Mr. Blair, who is to be accompanied on his African trip by the British development and African ministers, is expected to arrive shortly before midnight and meet Mr. Obasanjo early today before addressing the Parliament later. He leaves later in the day for Ghana.

Mr. Obasanjo's spokesman, Tunji Oseni, told reporters Tuesday the talks with Mr. Blair would focus on hopes for British investment in Nigeria, assistance with the recovery of money illegally transferred abroad under past regimes, peacekeeping efforts in the region and youth development.

Other issues that could come up in talks are debt, Zimbabwe, British support for an AIDS program, and the return of a collection of ancient carvings and artifacts the Benin bronzes looted by British soldiers in the 19th century that now reside in Lonon's British Museum.

After visiting Nigeria, Mr. Blair is awaited in Ghana for the first official visit by a British head-of-government in more than 40 years. Mr. Kufuor was elected that country's president last year, ending the long rule of Jerry Rawlings in what was seen as a successful democratic transition.

Tomorrow, Mr. Blair is to visit Sierra Leone, a country where British armed forces prevented rebels from seizing the capital, Freetown, in mid-2000.

He is expected to hold talks with President Ahmad Tejan Kabbah on the consolidation of peace in the country, scarred by years of war, and on upcoming elections. He is also likely to meet British military officials engaged in training the Sierra Leone army.

Britain is hugely popular in Sierra Leone, and the reception is expected to be warm.

The Standard Times newspaper said two days ago that "a cross-section of the Freetown public will join in welcoming the prime minister as a sign of appreciation to Britain's support to Sierra Leone during the turbulent period."

Sierra Leone gained independence from British colonial rule in 1961.

Mr. Blair spent part of his childhood in Freetown, where his father taught history at Fourah Bay College. According to the News, a Freetown daily, the British prime minister will be awarded an honorary doctorate and visit British-sponsored projects in the capital.

From Freetown, he will fly to Senegal, a French-speaking country and another West African success story that has made a smooth transition to a new government.

This week, Solomon Berewa, Sierra Leone's attorney general, said in a radio interview that rebel leader Foday Sankoh will not be freed even if the state of emergency is lifted.

Mr. Berewa told U.N. radio on Tuesday that Sankoh, leader of the Revolutionary United Front (RUF) who led a brutal civil war that ravaged Sierra Leone from 1991 until a cease-fire last May, will remain behind bars even after the state of emergency is lifted.
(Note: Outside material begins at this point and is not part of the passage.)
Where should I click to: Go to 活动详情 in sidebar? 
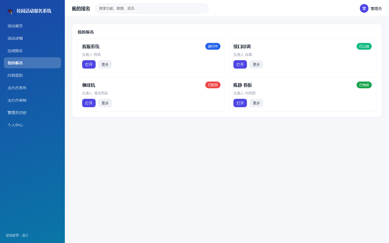click(x=32, y=38)
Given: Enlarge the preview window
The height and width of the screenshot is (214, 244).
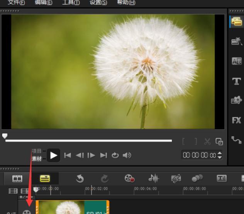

Sankoh was sentenced to death for treason in 1998. He was granted amnesty and released in 1999 as part of a deal with the RUF that fell apart when the rebels resumed the offensive. The RUF is demanding Sankoh's release.

On Sunday, Eldred Collins, spokesman of the party created by the former RUF rebels, the RUFP, renewed calls for Sankoh's release, claiming the rebel group had "adequately demonstrated its commitment to the peace process."

The United Nations is setting up a special court in Sierra Leone to try people accused of war crimes during the decade-long civil conflict.

Under the terms of a 23-point agreement setting up the court, it will prosecute people who bear "the greatest responsibility for serious violations of international humanitarian law and Sierra Leonean law committed in the territory of Sierra Leone" since Nov. 30, 1996.

That was the date of the signing of the first, failed peace agreement between the government and RUF.

The court will be able to mete out jail terms but not death sentences.

About 200,000 people were killed and thousands more deliberately mutilated during the RUF's terror campaign.

This week, a RUF official told AFP that about 140 top RUF officials had been cleared in "an internal inquiry" that probed alleged links to the al Qaeda terrorist network. Omrie Golley, chairman of the RUF political and peace council, said the rebel probe found no evidence that RUF officials had any ties to Osama bin Laden's group or sold so-called "blood diamonds" to it.